● Your instructions:
Your answer should be every line of the records that contains the word "Lembranças".

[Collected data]
----
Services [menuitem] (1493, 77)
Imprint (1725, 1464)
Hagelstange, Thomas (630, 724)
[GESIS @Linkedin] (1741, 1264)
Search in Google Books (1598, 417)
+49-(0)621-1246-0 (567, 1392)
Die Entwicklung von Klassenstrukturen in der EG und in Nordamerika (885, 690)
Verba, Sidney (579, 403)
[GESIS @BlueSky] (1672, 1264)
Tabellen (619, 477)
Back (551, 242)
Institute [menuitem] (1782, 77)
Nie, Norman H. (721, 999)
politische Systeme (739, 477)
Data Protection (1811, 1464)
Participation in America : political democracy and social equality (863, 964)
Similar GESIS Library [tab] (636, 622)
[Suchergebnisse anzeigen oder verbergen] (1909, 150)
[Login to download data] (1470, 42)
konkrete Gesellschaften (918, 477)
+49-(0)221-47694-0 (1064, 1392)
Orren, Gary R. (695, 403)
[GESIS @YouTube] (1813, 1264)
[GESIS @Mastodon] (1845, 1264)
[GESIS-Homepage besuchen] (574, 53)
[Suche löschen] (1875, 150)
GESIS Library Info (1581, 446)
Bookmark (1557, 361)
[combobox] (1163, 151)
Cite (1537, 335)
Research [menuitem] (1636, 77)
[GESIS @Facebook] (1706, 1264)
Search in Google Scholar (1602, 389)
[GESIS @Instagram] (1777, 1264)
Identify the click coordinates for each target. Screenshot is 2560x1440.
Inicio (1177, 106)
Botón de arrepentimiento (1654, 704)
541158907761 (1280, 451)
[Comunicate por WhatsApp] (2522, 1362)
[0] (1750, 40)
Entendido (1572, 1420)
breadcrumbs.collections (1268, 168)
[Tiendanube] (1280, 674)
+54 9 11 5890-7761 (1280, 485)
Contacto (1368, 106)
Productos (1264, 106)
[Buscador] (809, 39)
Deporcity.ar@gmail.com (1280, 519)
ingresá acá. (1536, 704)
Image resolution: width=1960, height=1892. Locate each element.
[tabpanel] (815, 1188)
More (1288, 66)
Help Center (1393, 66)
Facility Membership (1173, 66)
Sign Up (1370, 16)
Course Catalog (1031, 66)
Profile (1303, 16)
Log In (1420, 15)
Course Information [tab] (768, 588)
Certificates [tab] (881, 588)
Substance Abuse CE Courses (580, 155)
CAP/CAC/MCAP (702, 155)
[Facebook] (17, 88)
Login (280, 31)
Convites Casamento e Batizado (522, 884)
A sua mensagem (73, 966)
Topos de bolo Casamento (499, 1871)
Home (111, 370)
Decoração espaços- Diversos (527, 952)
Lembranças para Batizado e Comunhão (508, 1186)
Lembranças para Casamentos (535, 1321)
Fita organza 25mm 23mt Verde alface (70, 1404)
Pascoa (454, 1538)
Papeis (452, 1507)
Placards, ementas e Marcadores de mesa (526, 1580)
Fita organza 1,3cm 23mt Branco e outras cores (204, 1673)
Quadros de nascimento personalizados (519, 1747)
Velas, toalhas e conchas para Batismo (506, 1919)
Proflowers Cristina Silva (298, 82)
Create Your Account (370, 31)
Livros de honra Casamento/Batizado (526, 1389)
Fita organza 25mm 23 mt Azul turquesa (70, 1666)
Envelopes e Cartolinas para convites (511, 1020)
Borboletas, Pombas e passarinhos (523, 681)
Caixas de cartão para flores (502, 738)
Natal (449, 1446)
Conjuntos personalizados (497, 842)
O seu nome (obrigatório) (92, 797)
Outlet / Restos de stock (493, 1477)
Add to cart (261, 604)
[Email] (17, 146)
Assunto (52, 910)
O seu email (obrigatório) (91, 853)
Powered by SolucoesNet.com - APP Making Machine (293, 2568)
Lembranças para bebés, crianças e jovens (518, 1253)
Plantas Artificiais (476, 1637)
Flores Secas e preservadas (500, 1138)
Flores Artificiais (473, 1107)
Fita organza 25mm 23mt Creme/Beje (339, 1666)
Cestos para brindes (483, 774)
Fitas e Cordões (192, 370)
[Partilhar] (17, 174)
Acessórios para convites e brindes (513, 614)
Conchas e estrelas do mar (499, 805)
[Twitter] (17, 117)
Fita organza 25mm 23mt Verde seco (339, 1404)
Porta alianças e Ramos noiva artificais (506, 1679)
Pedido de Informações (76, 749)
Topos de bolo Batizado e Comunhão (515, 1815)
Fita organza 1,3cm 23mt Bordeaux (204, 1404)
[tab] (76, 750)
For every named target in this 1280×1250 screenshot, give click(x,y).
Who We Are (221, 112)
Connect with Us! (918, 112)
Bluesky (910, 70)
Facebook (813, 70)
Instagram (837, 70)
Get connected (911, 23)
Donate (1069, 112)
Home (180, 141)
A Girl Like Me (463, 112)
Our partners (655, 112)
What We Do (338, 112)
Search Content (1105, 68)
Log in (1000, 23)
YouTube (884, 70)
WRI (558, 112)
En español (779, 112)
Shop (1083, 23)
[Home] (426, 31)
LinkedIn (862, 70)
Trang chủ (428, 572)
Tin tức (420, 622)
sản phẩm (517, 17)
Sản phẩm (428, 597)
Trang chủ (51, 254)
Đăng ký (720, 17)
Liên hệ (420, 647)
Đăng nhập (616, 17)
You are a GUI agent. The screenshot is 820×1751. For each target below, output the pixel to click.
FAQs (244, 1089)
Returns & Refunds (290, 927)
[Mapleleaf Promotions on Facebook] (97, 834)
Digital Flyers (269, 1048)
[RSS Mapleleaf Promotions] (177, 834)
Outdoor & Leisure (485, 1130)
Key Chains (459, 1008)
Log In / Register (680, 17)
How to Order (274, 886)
----
● Answer box:
Lembranças para Batizado e Comunhão (508, 1186)
Lembranças para Casamentos (535, 1321)
Lembranças para bebés, crianças e jovens (518, 1253)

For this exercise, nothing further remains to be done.